Dr. Ruth Ellis | Senior Consultant
Biologics Consulting Group Inc

Ruth D. Ellis, MD MPH joined Biologics Consulting in February 2015. Ruth received a B.A. in Chemistry from Knox College, an MD from the University of Illinois, and an MPH from the University of Colorado Health Sciences Center. She completed a residency in Family Medicine and was Board Certified in 1992. At Biologics Consulting she works on a broad range of products and indications, including vaccines and biologics targeting infectious diseases, cellular and gene therapy, pediatrics, and rare diseases.
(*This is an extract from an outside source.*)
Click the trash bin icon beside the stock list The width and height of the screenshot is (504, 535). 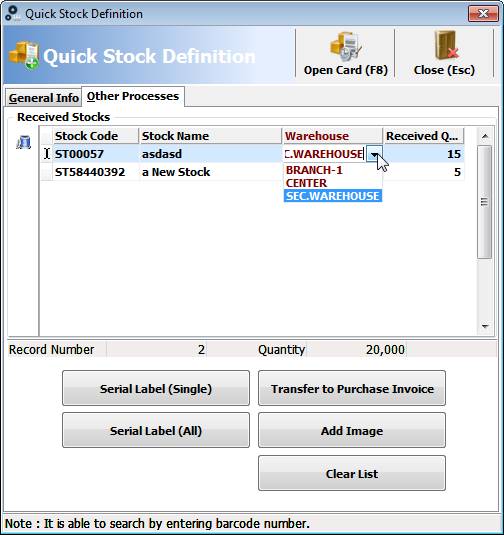[24, 142]
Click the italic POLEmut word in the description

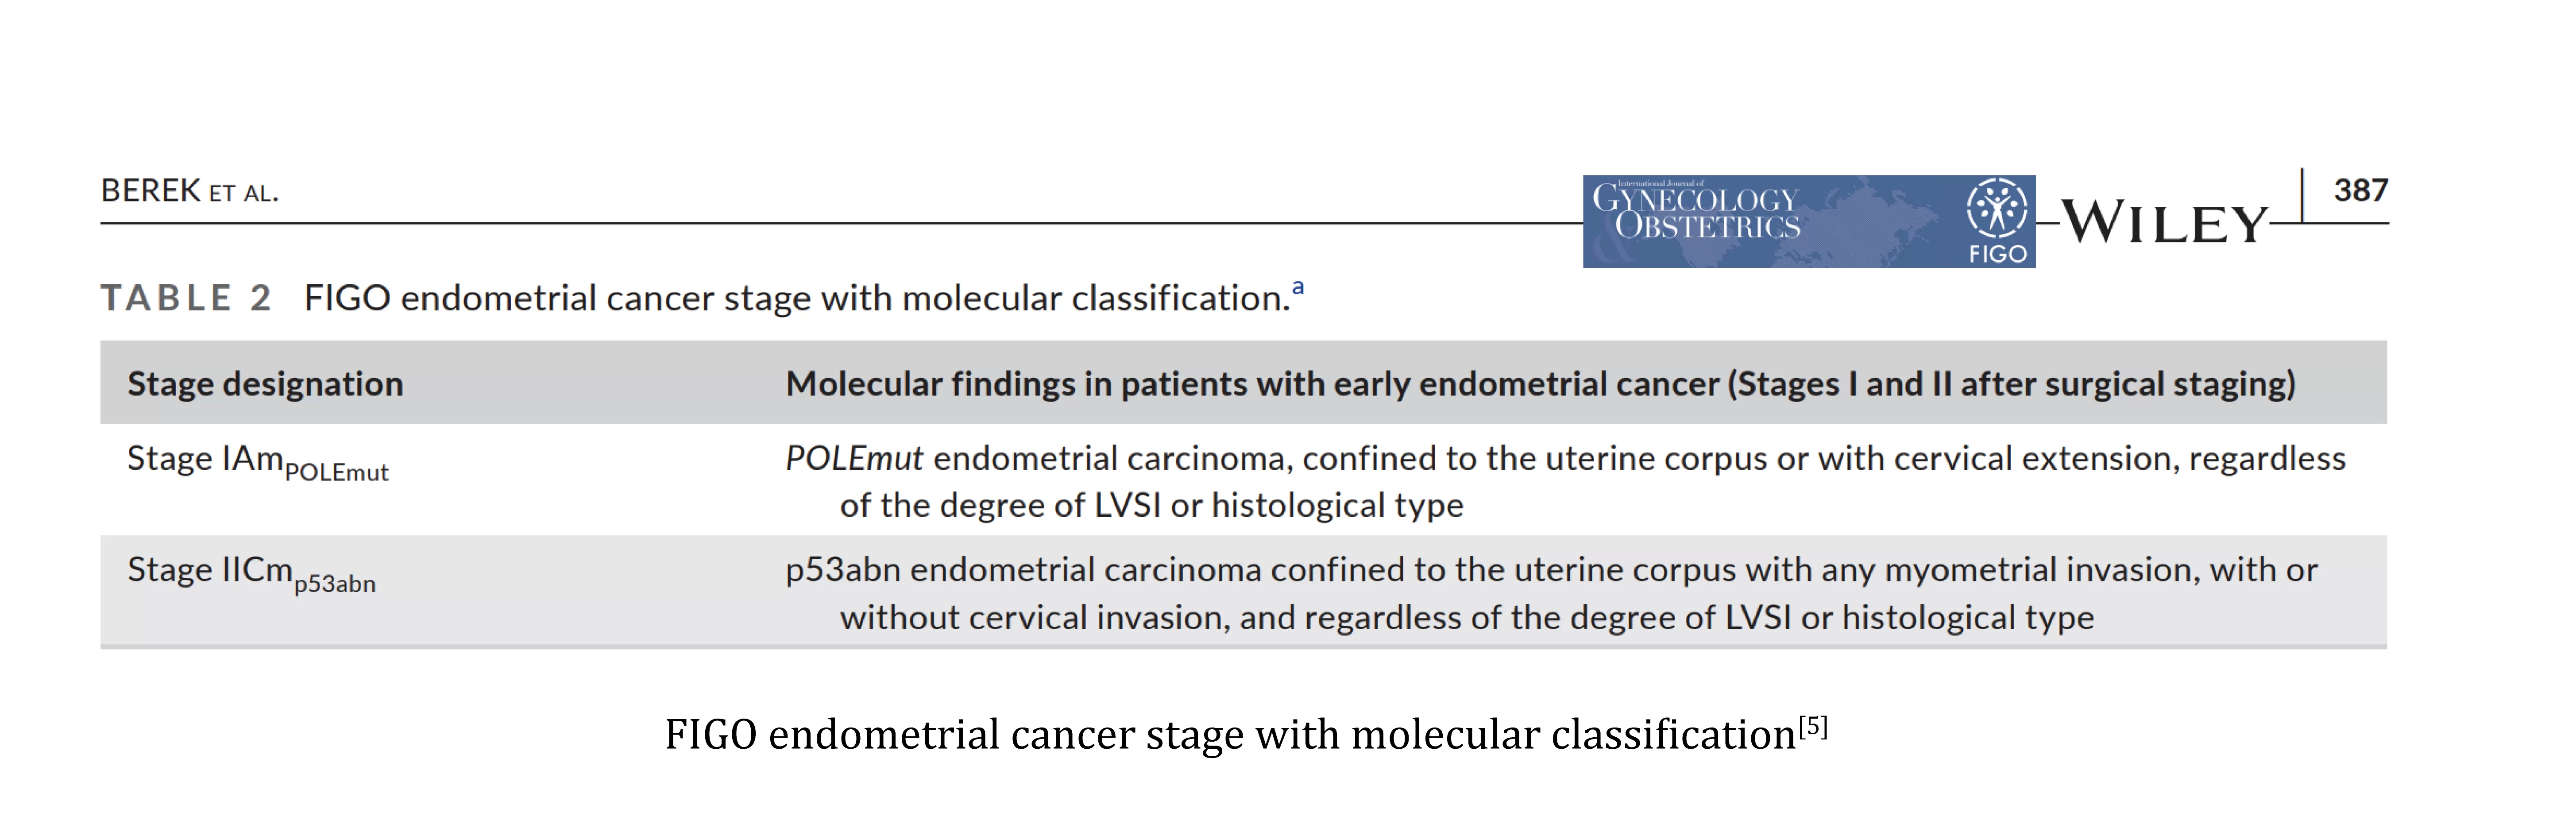854,458
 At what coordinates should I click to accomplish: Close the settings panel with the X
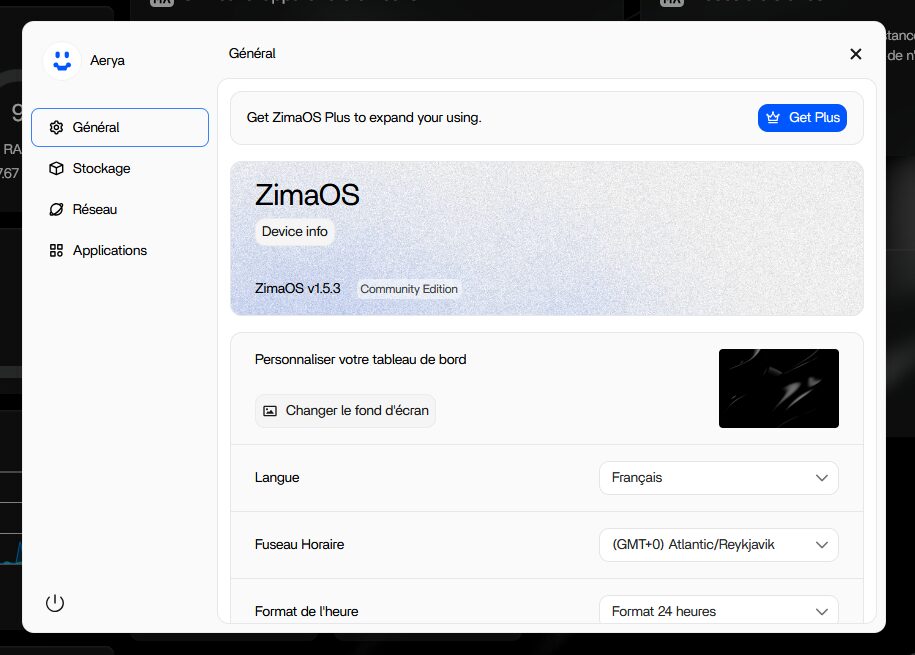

Ruth came to Biologics Consulting with over 11 years of experience in clinical research, including 9 years in development of vaccines. Prior to joining Biologics Consulting she was Director of Clinical Development at Aeras, where she led multidisciplinary product teams in development of vaccines to prevent tuberculosis. Working in collaboration with large industry and small biotech partners, Ruth was responsible for creation and maintenance of clinical sections of target product profiles and product development plans, design and development of study protocols, investigator brochures, study reports, and other study-related documents, coordination of primary analyses and interpretation, and dissemination of results to partners and the tuberculosis vaccine community. Ruth was the team lead on field optimization and use of interferon gamma release assays as endpoints in novel prevention of infection proof of concept clinical trials, and took the prevention of infection model from concept to first subject dosing within 12 months.

Prior to joining Aeras, Ruth was head of the Clinical Group at the Laboratory of Malaria Immunology and Vaccinology at the National Institute of Allergy and Infectious Disease, National Institutes of Health. At NIAID she was responsible for the design and conduct of early phase trials of malaria vaccine candidates targeting three phases of the plasmodium life cycle. Trials were conducted in the US and overseas in resource-limited settings. Ruth took the lead on innovative clinical trial designs using novel endpoints to assess biologic impact of vaccination to support progress towards licensure. She also served as member and vice chair of the NIAID Institutional Review Board, and as a chair or member of several safety monitoring committees and advisory committees.

In addition to her product development and consulting experience, Ruth has a variety of primary care and management/evaluation experience in resource-limited settings in the US, Africa, and Asia.